US-Schluss: Erholung im Techsektor – Dow geht die Luft aus

Boerse

New York – Konjunkturoptimismus und die einstweilige Entspannung am US-Anleihemarkt haben die US-Börsen am Dienstag beflügelt. Auch die Impffortschritte stützten das Geschehen an den Märkten. Entgegen der Entwicklung am Vortag ging es diesmal sowohl für die Standard- als auch für die Techwerte nach oben. Nach einem weiteren Rekord blieb allerdings für den Leitindex Dow Jones Industrial zum Handelsschluss mit plus 0,10 Prozent auf 31 832,74 Punkte kaum etwas übrig.

Der marktbreite S&P 500 gewann 1,42 Prozent auf 3875,44 Punkte.
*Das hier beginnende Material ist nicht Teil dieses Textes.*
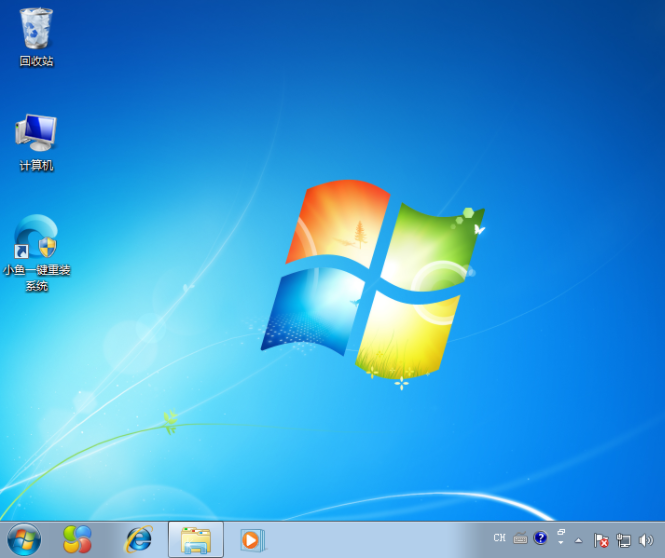665x558 pixels.
Task: Open Internet Explorer from the taskbar
Action: tap(138, 540)
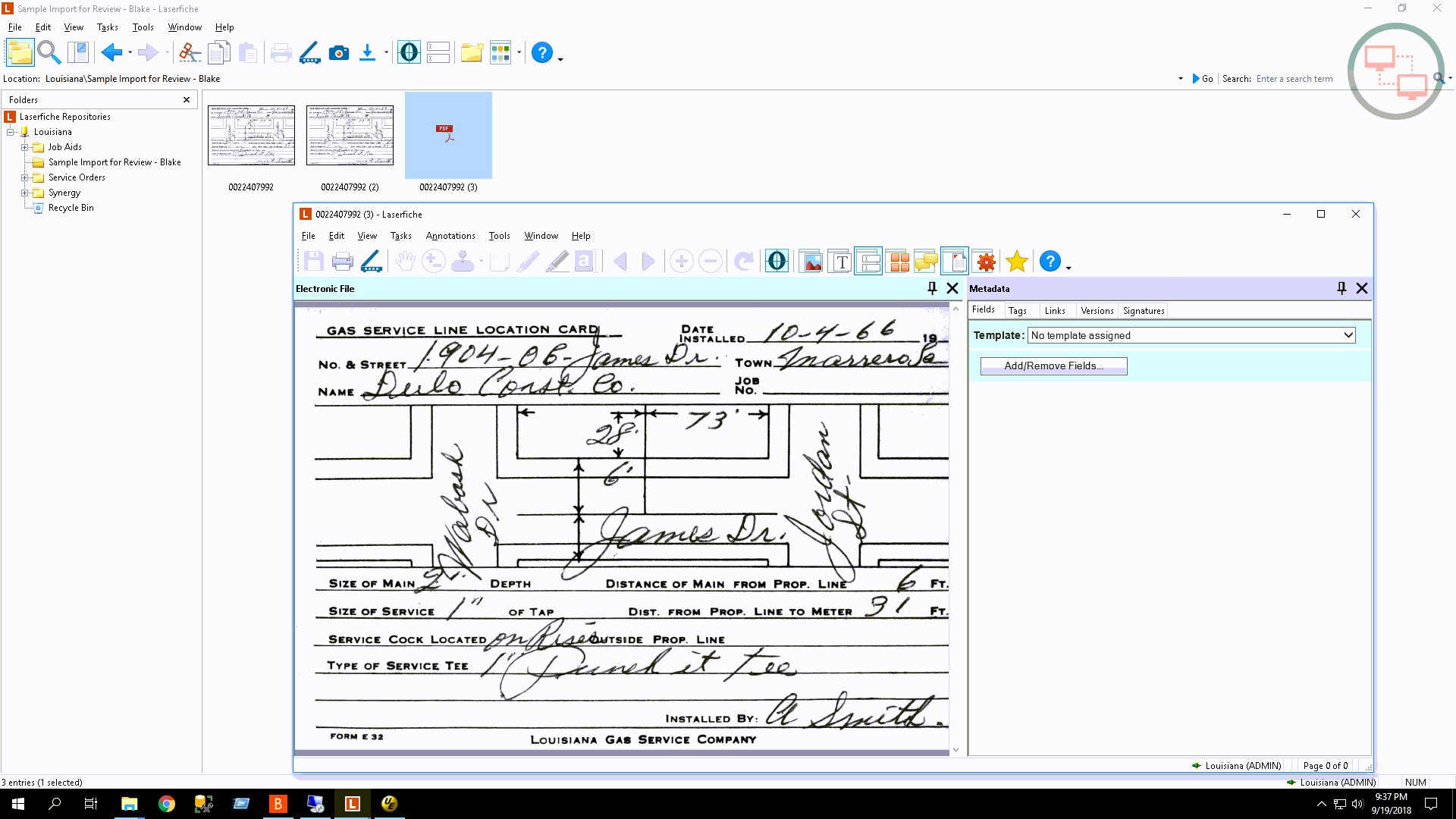Viewport: 1456px width, 819px height.
Task: Expand the Service Orders folder
Action: click(x=25, y=177)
Der am Vortag stark abgerutschte technogielastige Nasdaq 100 erholte sich mit einem Zuwachs von 4,03 Prozent auf 12 794,49 Punkte merklich.

Die Tesla-Aktien stoppten ihre Talfahrt mit einem Kurssprung um fast ein Fünftel. Apple waren mit einem Plus von gut vier Prozent ebenfalls auf dem Erholungspfad.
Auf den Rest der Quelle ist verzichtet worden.